§ SET OF TASKS:
1. In the passage on the Lariat Trail, in what year was the road listed on the National Register of Historic Places?
2. List every scenic drive, highway, or byway that the passage on the Lariat Trail names besides the Lariat Trail itself and its other name, Lookout Mountain Drive.
3. Resume the history of the Lariat Trail after its final sentence.

*** Opening of EXTRACTED TEXT ***

The Lariat Trail Scenic Mountain Drive, also known as Lookout Mountain Drive, winds five miles and 1,500 feet from the town of Golden to the top of Lookout Mountain. One of the earliest scenic mountain drives in Colorado, it was planned and built by William “Cement Bill” Williams from about 1910 to 1914. The road provided access to the new Denver Mountain Parks system and influenced later scenic drives such as the Pikes Peak Highway and Trail Ridge Road. In 1990 the road was listed on the National Register of Historic Places, and it is an integral part of the Lariat Loop National Scenic Byway.
Building the Lariat Trail
The road up Lookout Mountain grew out of several forces at work in the early 1910s. Golden cement contractor William “Cement Bill” Williams wanted to attract more tourists to town, so he planned a road from the city of Golden to the summit of Lookout Mountain. In 1910 he used his own money and donations from local businessmen such as Adolph Coors to fund a survey and build a two-foot-wide trail along his proposed route. However, the project stalled because of a lack of money.

*** Close of EXTRACTED TEXT ***
*** Opening of RECORDED DATA ***

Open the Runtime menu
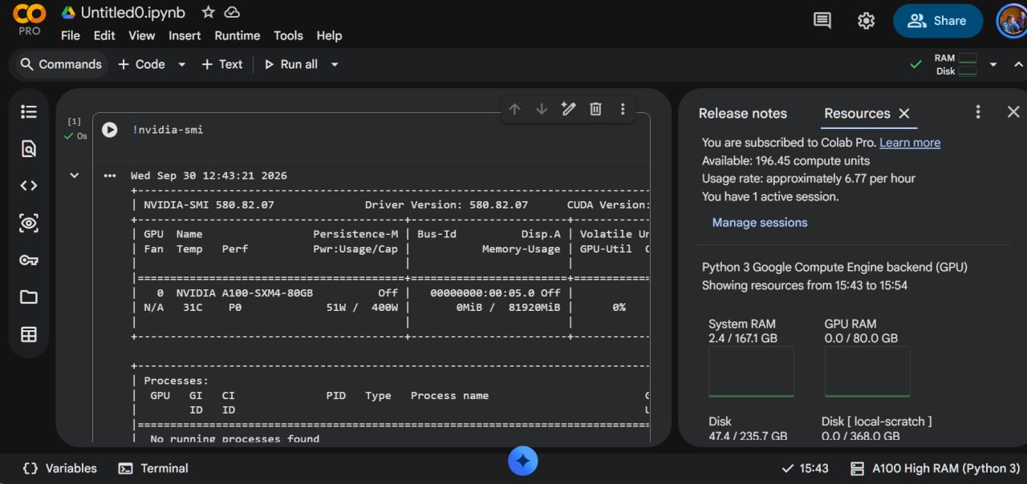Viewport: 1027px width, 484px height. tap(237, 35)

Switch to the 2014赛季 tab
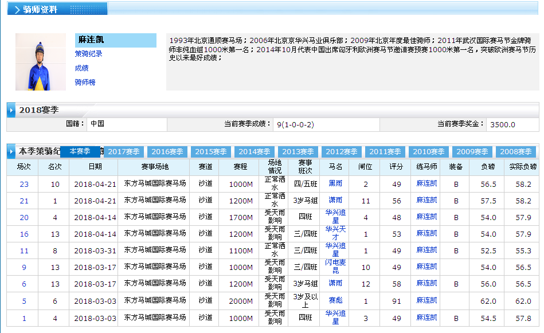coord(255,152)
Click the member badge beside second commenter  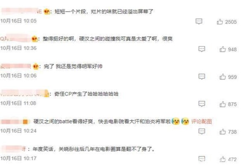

*** Close of RECORDED DATA ***

§ TASK RESPONSES:
1. 1990

2. Pikes Peak Highway, Trail Ridge Road, Lariat Loop National Scenic Byway

3.
At the same time, the City of Denver was planning to establish a system of mountain parks west of the city. They needed a network of roads to provide visitors with easy access and scenic views. Initially, Denver planned to construct a route up Mount Vernon Canyon, which later became the Interstate 70 corridor. But the city decided that Williams’s road up Lookout Mountain would better serve as the northern entrance to the parks.
In 1913, with help from Denver’s business community, Williams secured funding for his road. Funds included $15,000 from the state and $7,500 each from Denver and Jefferson County. That summer he and his work crew widened the original two-foot trail into a road suitable for automobiles. Landscape architects Frederick Law Olmsted, Jr. and Saco DeBoer helped design the Denver Mountain Parks system, and it is likely that they provided advice on the road as it was being built.
The road was designed to scale the steep slopes of Lookout Mountain with no grades over 6 percent. It started by climbing toward the north flank of Mt. Zion above Clear Creek, where it went through three hairpin turns. From there it traversed south across Mt. Zion and just under the Colorado School of Mines “M” to Windy Saddle. Just past Windy Saddle was the Spring House, a rustic rest area with a natural spring. After four more tight hairpins, the road curled east and wrapped around the summit.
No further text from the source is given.